== Segment start ==

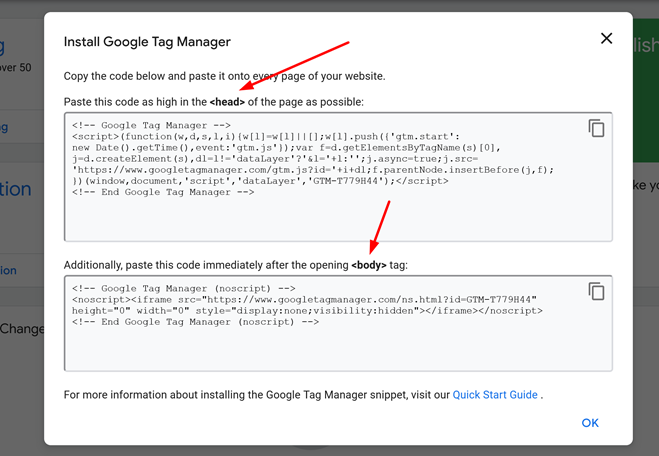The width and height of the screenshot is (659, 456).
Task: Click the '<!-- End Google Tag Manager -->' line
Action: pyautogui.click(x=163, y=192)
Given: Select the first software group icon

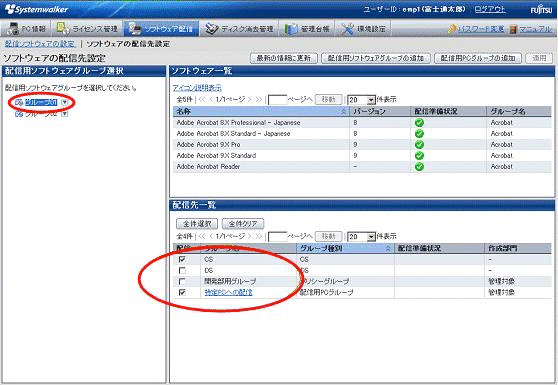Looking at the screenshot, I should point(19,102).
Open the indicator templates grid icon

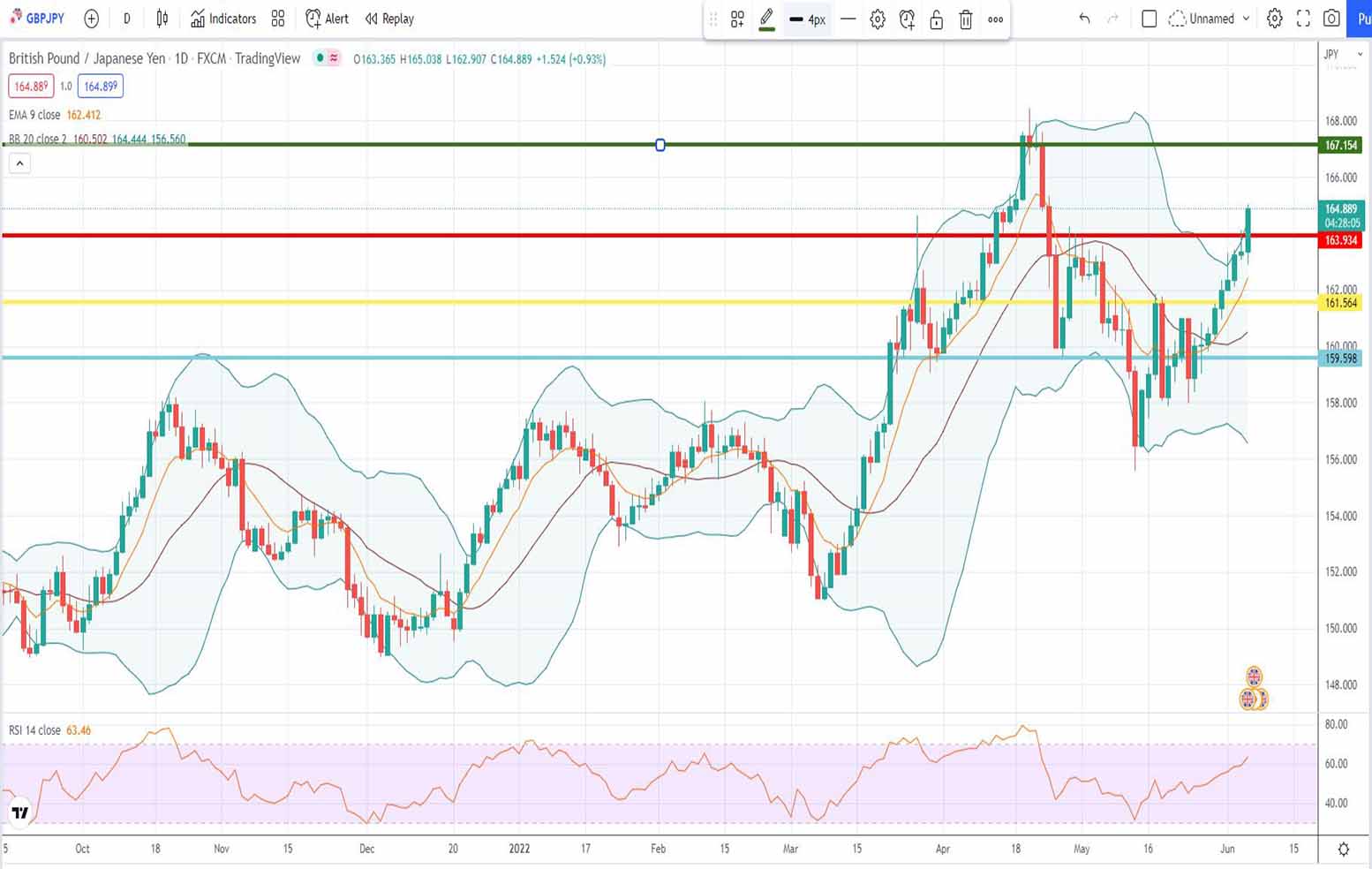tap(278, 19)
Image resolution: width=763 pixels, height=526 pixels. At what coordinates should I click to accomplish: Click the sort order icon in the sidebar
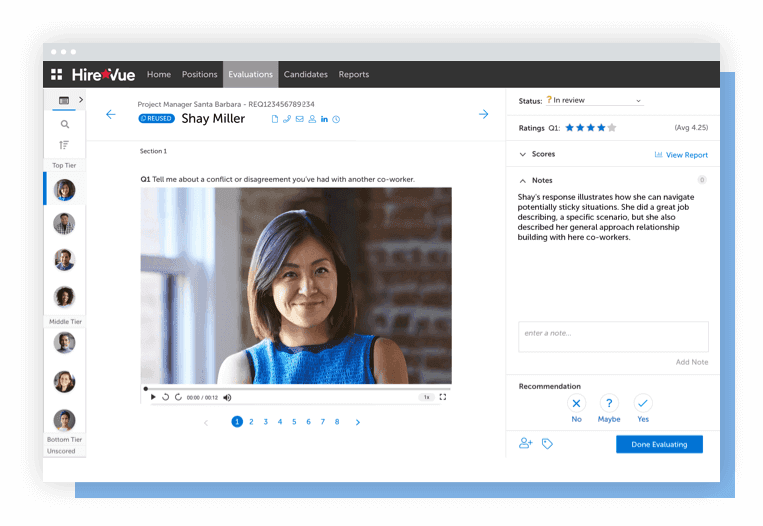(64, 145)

== Segment end ==

**YOUR OBJECTIVE:** Precisely the lines from the one containing "Given: Select the first software group icon" to the end of the data above, both included, should be printed; leave the pictures out.

**WRITTEN SOLUTION:**
Given: Select the first software group icon

Looking at the screenshot, I should point(19,102).
Open the indicator templates grid icon

tap(278, 19)
Image resolution: width=763 pixels, height=526 pixels. At what coordinates should I click to accomplish: Click the sort order icon in the sidebar
(64, 145)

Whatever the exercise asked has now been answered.